Charlie stepped forward next, his Praetorian squad leaders behind him. “The Praetorians were created to guard the Ward. We need to be where she is. We stand with Red. We enter Stasis.”
I felt a lump form in my throat. “You’re sure?”
“Matriarch,” Red said, and for the first time I heard something like warmth in his voice. “We are not abandoning this world or our people. We are ensuring that the Architect has an army when he returns.”
The Matriarch nodded her head and pulled her fist to her heart, tapping her chest. “Your people understand, Ancestor. For this Alliance to endure, and for the safety of our people I would bid you a safe journey. Protect your Ward. Your people will be here when you return.”
Heads nodded throughout the room. Charlie spun around to face the legions. He slammed his spear onto the ground and yelled, “Aye day, Aye day, Aye yay!” He was answered quickly as the legion slammed their Spears and shields onto the ground replying with Ahroo!
Yumi dramatically shivered all over. “It gives me the chills every time they do that. I wish I knew what it meant.”

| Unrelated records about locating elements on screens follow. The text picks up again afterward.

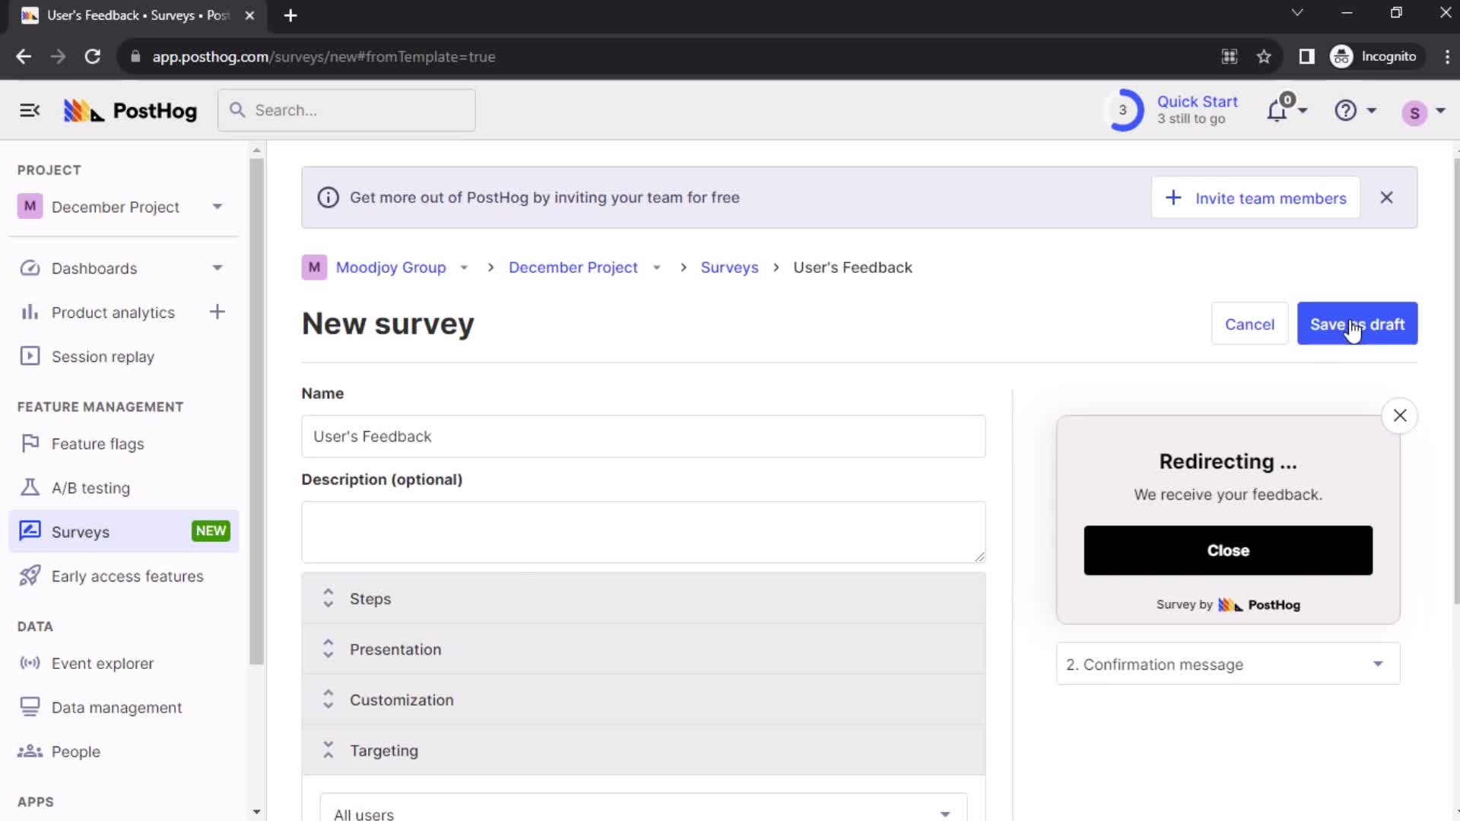The height and width of the screenshot is (821, 1460).
Task: Click Invite team members link
Action: pyautogui.click(x=1256, y=198)
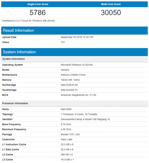This screenshot has width=149, height=163.
Task: Click the Northbridge Intel ID3E30 value
Action: [x=69, y=85]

“We stand, We stand again. Until we fall.” Red said quietly, smiling up at Yumi. “We find it a fitting Cadence.”
“Ahroo,” she said quietly to Red as she tapped her hand to her chest. “Until we fall,” she said, grinning ear to ear.
Sawyer stood from the table. “Some of us need to stay,” he said quietly.
Every head turned toward him.
“The Kobolkai are broken, but not gone,” Sawyer continued. “They fled into the wilderness. Someone needs to hunt them down, make sure they can’t rebuild, and can’t threaten this city again. That’s going to take time. Years, maybe. But it needs to be done.”
Jack stood beside him. “And someone needs to protect the city itself. Train the native kobolds. Maintain a defensive force. Make sure Maelun stays safe while the Champions are gone.”
Sawyer nodded to Jack. “I’ll hunt in the wilderness. You guard the city. Between us, we cover both threats.”
Tears were now freely falling down ARi’s face, her hands clenched, but before she could speak, one of the legionary captains stood.
“Some of us would like to stay as well, Architect. To serve under Sawyer and Jack. To keep ourselves in a state of readiness here on Aedaea, for when you return.”
“Ward,” Jack said, turning to ARi. “I see your distress. I’ve been told that Spirit-born live a very long time. I will do my best to keep Sawyer from doing stupid things,” he said with a smile. “This is the world of my ancestors. I wish to walk it, to know it. To protect it as my own.”
“It makes sense, Architect,” Charlie said slowly. “A reserve force in Stasis for your call. An active garrison here to hold the ground we’ve won.”
“How many are we talking about?” I asked.
The legionaries looked at each other. About a dozen stood. A few Principes. Handful of Velites.
“Enough to support Sawyer and Jack.” Red said. “Not so many that we compromise the reserve.”
Tony stepped forward, her eyes gleaming in the firelight. Beside her stood three others. “Ward, my squad will also stay,” Tony said. “Someone needs to guard the embassy. The knowledge you’ve left here is too valuable to leave unprotected.”
“Then it’s settled,” I said. “Those entering Stasis will preserve our military strength. Those staying will guard this world, hunt our enemies, train the natives, and maintain readiness for our return. I don’t want there to be any confusion. So let it be known now that regardless of whether you stay or you go, all of you are being true to your purpose.”
Red stepped forward and addressed Sawyer and Jack directly. “I’m transferring command of the remaining legionaries to you both. Split them as you see fit.
Jack clasped arms with Sawyer. “We’ll guard this world together, brother.”
ARi stood abruptly and left the hall, her footsteps echoing down the corridor. I started to follow, but Tanya put a hand on my arm.
“Give her a minute, Gav. This is hard for her.”
I knew she was right. For ARi this was like leaving her brothers and sisters behind and I could tell that it was crushing her.